Jason Moore has his bi-monthly Photographic Compostion posted today, so be sure to stop over there and see the others (I am sure they were more creative than the one I came up with at the last minute yesterday…)

Rather than record a tip or trick for this Tuesday, I thought I’d share a few ideas and suggestions I’ve picked up from various magazines, forums, and photo communities for managing and handling your gear in the field.  These things have become almost second nature to me now and I can’t tell you how helpful these tips and tricks have become in helping me keep everything organized.  So without further ado, here’s my Tuesday tricks:

  1. Pack a large plastic ziploc or other sealable bag in with your camera gear.  When it’s windy or there’s lots of dust around, you can change your lenses from inside these bags to minimize dust.  Additionally, it serves as an additional layer of protection should mother nature decide to dump a deluge of water on you with little warning.  (I keep several sandwich bags in my pack for protecting things like CF cards, wide angle lenses, TC’s and other items.
  2. If you must change lenses in the field, keep the body of the camera pointed down so as to prevent dust from falling into the opening (dust won’t wall up…).
  3. Keep a notepad and pen in your pack, in case you find a location that you want to remember, meet someone and want an email or phone number, or to get an address to send prints or perhaps a resume to!  On the same note, having some business cards and model releases handy for handing out and in case you have a willing model…
  4. Turn your CF cards around backwards when full, so you always know which ones are used versus unused.
  5. Buy a car converter for AC to DC.  This way you can charge your batteries while en route to a shoot.  They’re only like $20 at Wal-Mart or Radio Shack and can add a certain peace of mind that you are going into your shoot with as much of a charge on your portables as you can get.  (Just make sure you add the battery chargers to your packing list…)
  6. Speaking of packing lists – make one!  This can help ensure you leave with everything you brought to a shoot.  I’ve blogged about this before, but it’s been a while, so bears mentioning again.
  7. Pack a micro fiber cloth for wiping off lenses in a pinch.  (Better a microfiber cloth than your shirt!)  These can be begged off any eyeglasses store (try Wal-Mart, they are pretty liberal with handing these things out..)
  8. Need a better way to store your gear at home?  Try shoe boxes.  You can get them for a buck a piece from a dolalr store – makes a great way to compartmentalize short lenses from long lenses, accessories, flash equipment, battery chargers, CD media, gray cards, lens cloths, etc.  A few labels from a Dymo label maker and everything is neat, and easy to find in your bedroom closet!
  9. Dress in layers – weather can change, especially if you are shooting at sunrise or sunet.  It can change from cool to warm or warm to cool very quickly and having a layer to take off (or put on) can extend your shoot time before you start getting uncomfortably warm (or cold).
  10. Take a bottle of water and a granola bar in your pack!  You’d be surprised how quickly you can dehydrate and how hungry you can get while shooting.  I’ve been on shoots where there is so much creativity and so many shooting opportunities, I can often forget to eat or drink.  When things finally end you can be very hungry and or dehydrated where even a bottle of water or a granola bar (or both) can give you the needed boost until you can get to Starbucks or the house for more healthy refreshments!

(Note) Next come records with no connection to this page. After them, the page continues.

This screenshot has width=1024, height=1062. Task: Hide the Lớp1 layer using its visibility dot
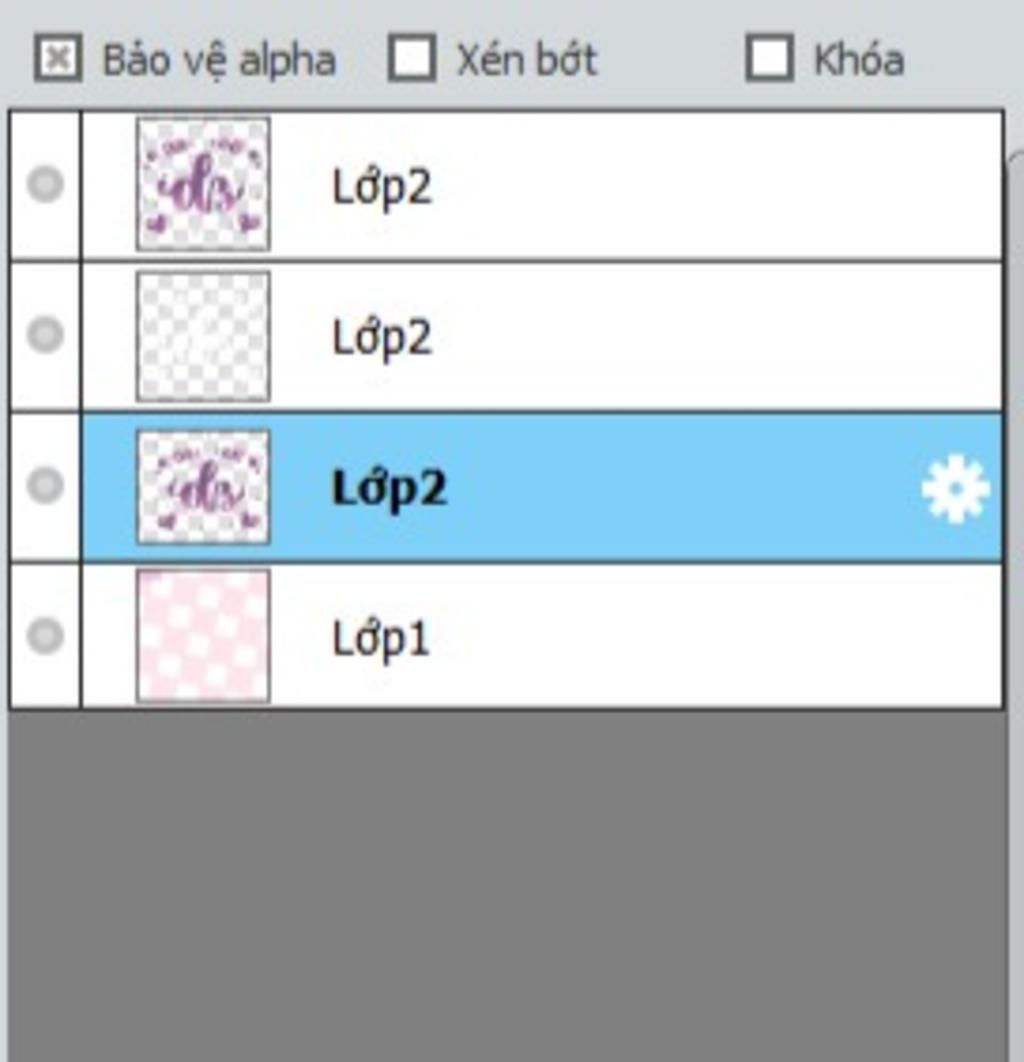45,635
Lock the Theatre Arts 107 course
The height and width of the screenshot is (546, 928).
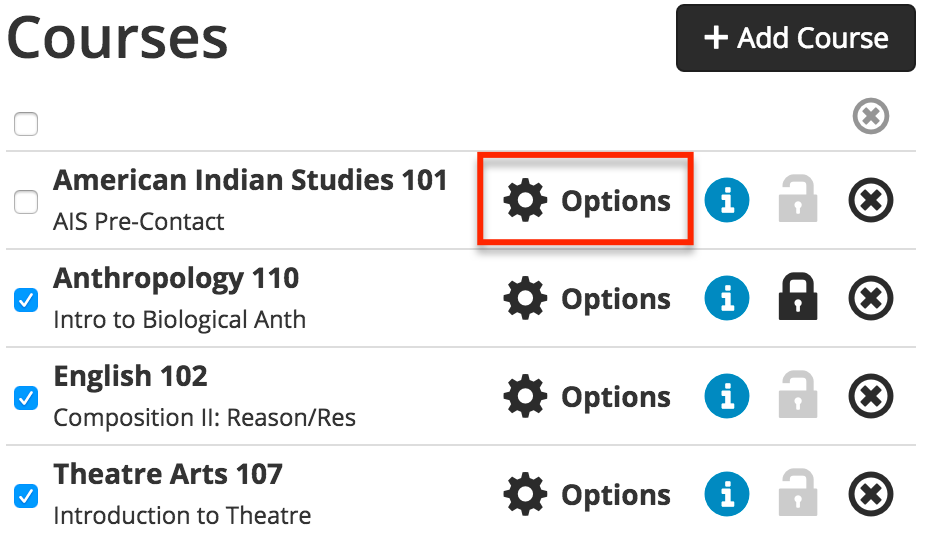[798, 493]
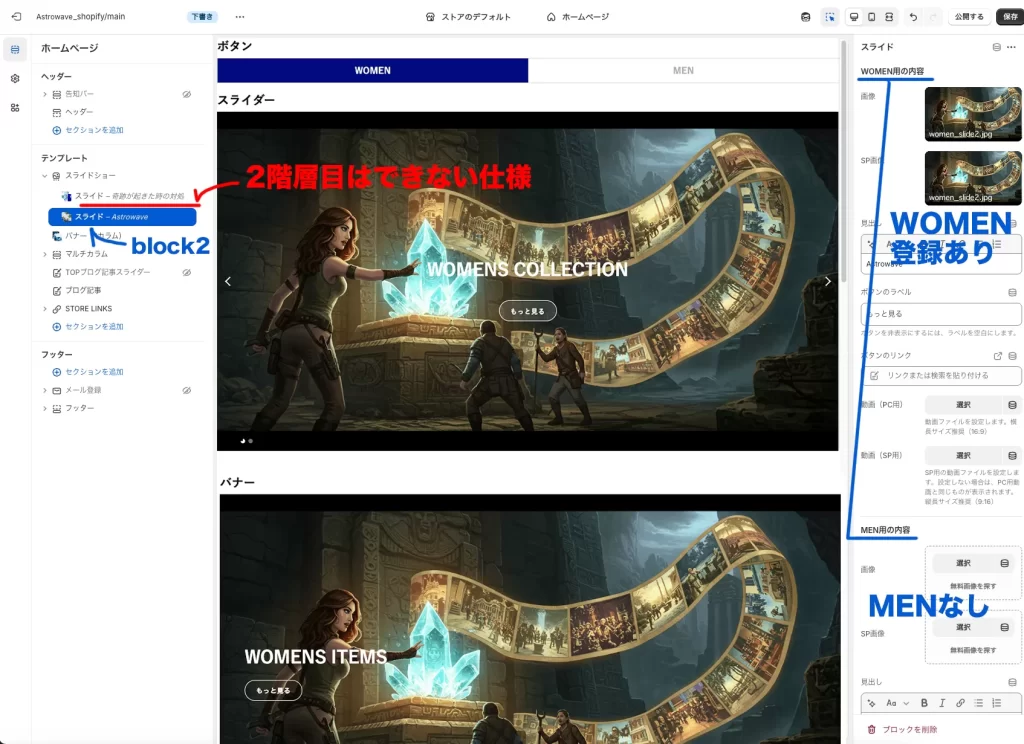Click the women_slide2.jpg image thumbnail
The height and width of the screenshot is (744, 1024).
[x=972, y=113]
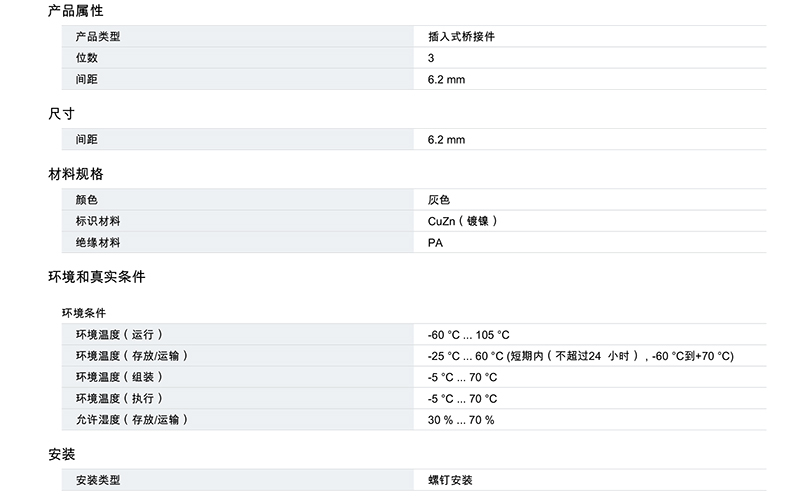The image size is (790, 496).
Task: Click the 位数 row label
Action: pyautogui.click(x=87, y=58)
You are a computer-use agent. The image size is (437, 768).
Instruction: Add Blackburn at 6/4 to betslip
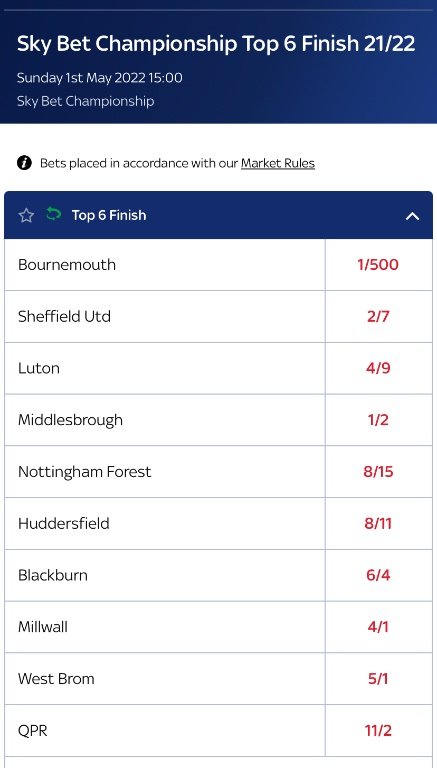pos(378,575)
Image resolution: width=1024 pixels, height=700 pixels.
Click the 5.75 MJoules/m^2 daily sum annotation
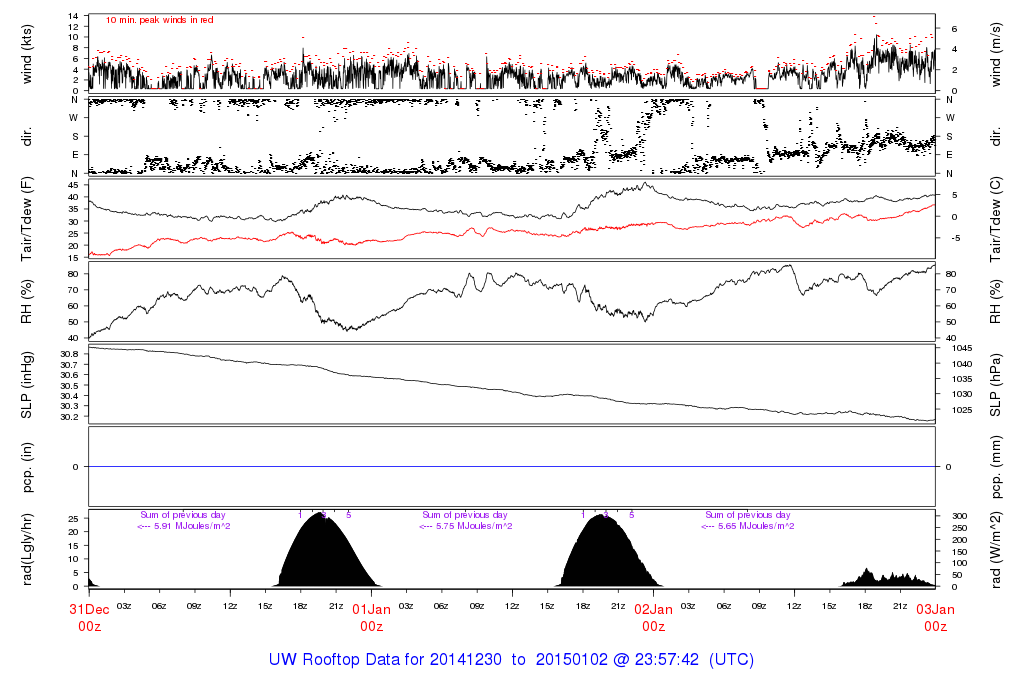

So, that’s my ten tips/tricks for the day.  Got any of your own to share?  Sound off in the comments – I’d love to hear what others have to say about shooting preparations.  In the meantime, happy shooting, watch those apertures and we’ll see you back here again tomorrow for the Week 13 episode of “What’s This?”

3 thoughts on “Tuesday Tricks

  1. Nice post – I second that suggestion about the plastic bags – I usually keep a few gallon-sized ziplocs with me. Also, hadn’t thought to try the car converter – great tip! It will help on those days I’m flying out the door to meet a model or shoot a wedding and running around like a spastic freak because I forgot to charge my batteries.